L'IRI era un ente pubblico finanziato con un fondo di dotazione statale e obbligazioni garantite dallo Stato, CDP è invece un intermediario finanziario che raccoglie attraverso il risparmio postale.
Lo Stato italiano, azionista nel XXI secolo, è così tornato un gigante.
Questo accade anche in Francia e Germania, si pensi a Renault o Lufthansa.
Ma affinché gli errori del passato non si ripetano, c'è una sfida multipla da affrontare: sana redditività, separazione dei ruoli tra azionisti e gestione, manager e amministratori capaci e scelti per merito, controlli adeguati.
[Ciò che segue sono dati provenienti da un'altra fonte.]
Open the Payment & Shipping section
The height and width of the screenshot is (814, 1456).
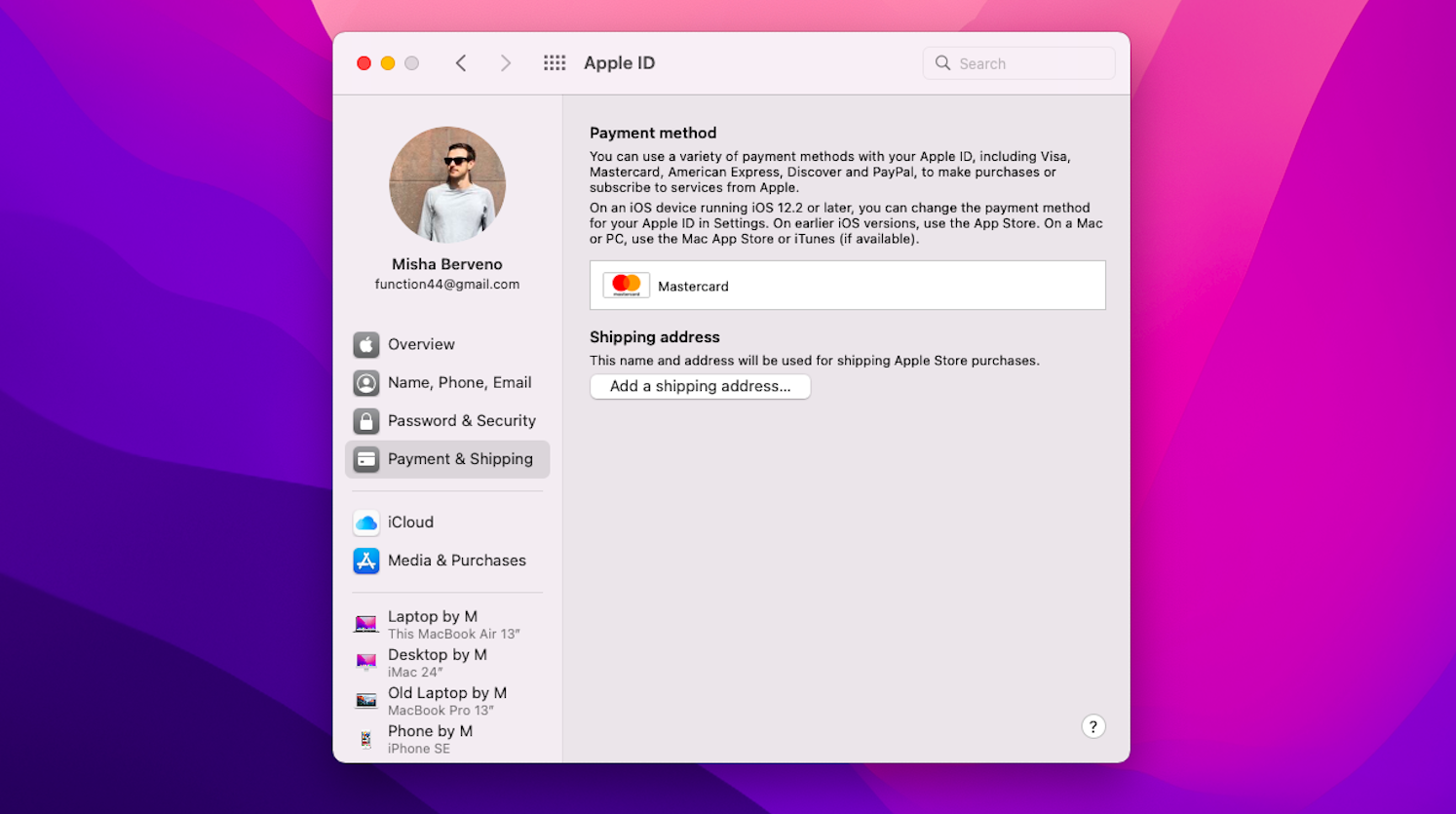pos(459,459)
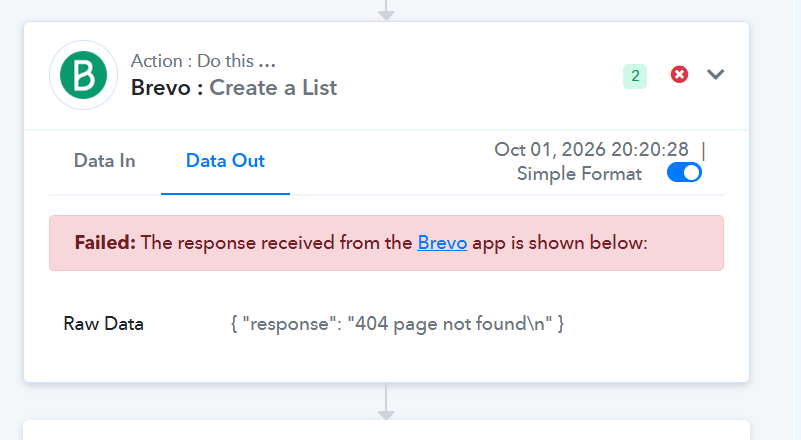Click the Raw Data label
The width and height of the screenshot is (801, 440).
pyautogui.click(x=103, y=324)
Più la capacità di lavorare a fianco dei privati, ma sempre con criteri di mercato.
Perché se 40 anni fa ci si poteva anche permettere di essere azionisti unici, il mito dello Stato imprenditore oggi non regge, e senza il patto con i privati la partita è persa in partenza.
Per evitare l'accusa UE di aiuti di Stato, ma anche per stimolare le alleanze necessarie (in Alitalia ad esempio).
La vicenda Autostrade farà allora da cartina di tornasole.
Lo Stato deve entrare nelle imprese con le regole del mercato.
Ma, soprattutto in crisi profonde come quella attuale, l'alleanza pubblico-privato appare l'unica strada perché il suo ingresso possa portare innovazione e benefici al mercato e alla collettività.